Businesses – however big or small – can really influence the way they operate in order to cut their carbon footprint and make an impact.
Increasingly, companies are opting to travel less for business by using popular software programmes such as Zoom and Skype.
Consider travelling by train domestically to reduce emissions from air travel. However, if air travel needs to take place, investigate the travel class that is being used. Using the 2019 UK Defra Carbon Factors for a long haul flight, the emissions per passenger km for first class travel are 0.60kg CO2e, for business class 0.43kg CO2e and for economy 0.15kg CO2e. This is calculated by the amount of space taken up per seat on the plane.
For those undertaking several trips per year, a switch from business to economy class will mean a reduction in comfort but also a significant difference in the associated emissions.
If you have your own fleet of vehicles, install a telematics system (GPS tracking) to allow the collection of data that can help analyse your fleet’s usage and make your fleet more efficient. Analysis of telematics data could inform criteria for future purchase/leasing decisions.
Choose more fuel efficient or alternatively fuelled vehicles such as electric vehicles. Government grants are available to subsidise the cost of new low-emissions vehicles. As with the cost of EVs the government also offers subsidies to those installing charge points at home.
It will be worthwhile engaging The Energy Saving Trust (EST) who can carry out several different reviews to help you make your fleet greener and more efficient. EST’s Green Fleet Reviews are usually available at no cost for most private and public sector organisations in England as they are paid for by the UK Government to promote energy efficiency goals. Green Fleet Reviews identify opportunities to reduce emissions, fuel costs and expenditure.
Training drivers in ecodriving techniques can save fuel and reduce emissions.
Changing lighting across a building to more energy efficient options such as LED can make a big difference and is a quick win with long lasting effects. Where possible ensure that natural light is used when adequate, many offices are artificially lit unnecessarily. Natural light saves energy and has been found to improve sleep and avoid health risks associated with unnatural lighting such as an elevated stress response.
Solar shading and transparent film can be used to help, by minimising glare and excessive heat. There is also an array of technology available, such as motion sensors which will automatically ensure lights are switched off if rooms are not in use. Dimmable lights are another method to ensure lights aren’t at their brightest maximum when not required. This should also help reduce electricity costs.
Implement temperature controls, ensuring heating and air conditioning is timed correctly and according to outside air temperatures. This can minimise over heating or cooling. Ensuring that temperature is minimal during the night is important. Lots of energy can be wasted if heating and cooling systems are competing, this can be avoided by installing a Building Management system.
Ensure staff are trained on local heating and cooling units to avoid dramatic swings in temperature or take away ability to manually adjust the thermostat. Train or take away locally controlled thermostats and have them centrally controlled.
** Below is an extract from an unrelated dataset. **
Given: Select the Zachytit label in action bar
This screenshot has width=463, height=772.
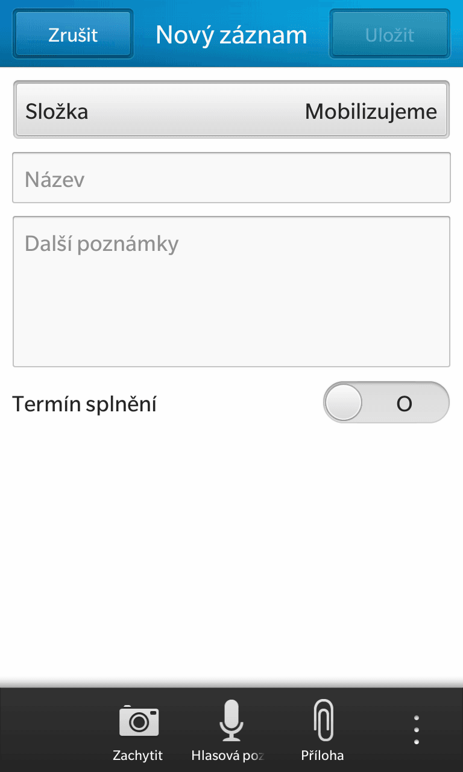Looking at the screenshot, I should pos(137,755).
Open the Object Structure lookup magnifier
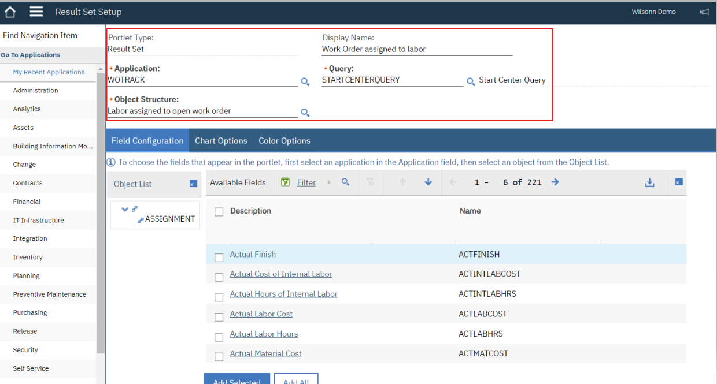This screenshot has height=384, width=717. [x=305, y=113]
Make sure your boiler is regularly serviced to ensure it is operating as efficiently as possible. In addition, regularly clean fins on heating and cooling appliances.
Consider installing window film, that allows light in but reflects the heat back out during the summer. This gives you the benefit of natural light without causing increased need for air conditioning. This film can be reversed in winter so that heat is reflected into room.
Thinking about sustainable procurement can act as an exercise to engage employees with thinking of ways they can reduce consumption of items such as water, paper, food and drink, laptops, phones and packaging. Manufacture and transport of all these items has an associated carbon footprint.
Purchasing recycled paper or refurbished phones and IT equipment is an easy way to reduce your businesses carbon footprint.
Food takes a significant amount of energy to produce and transport. Therefore, food waste can be source of carbon, particularly if your business has a canteen serving fresh food daily. Check with your waste contractor if food waste collection is possible. Remember the Council offers a competitive Commercial Waste and Recycling service.
Ensure that kitchen staff are all trained and aware of the issue, and provide proper facilities, in kitchens, dining rooms and canteens for employees to dispose of any food waste they may have. Additionally, it is worth looking into food waste apps like Olio for example.
If your business has a canteen or café it is worth making sure you have vegan and vegetarian options available to encourage staff to choose to eat food with fewer associated carbon emissions. Also consider encouraging staff to set up a lunch club.
By introducing sustainable procurement policies, your plastic waste will be reduced. The next step to reduce plastic is to look as removing all single use plastic items you’re your business model.
Many offices consume vast amounts of paper. Take action to cut down paper usage, especially by reducing printing, and digitising. If printing is required, ensure double sided printing is set as a default.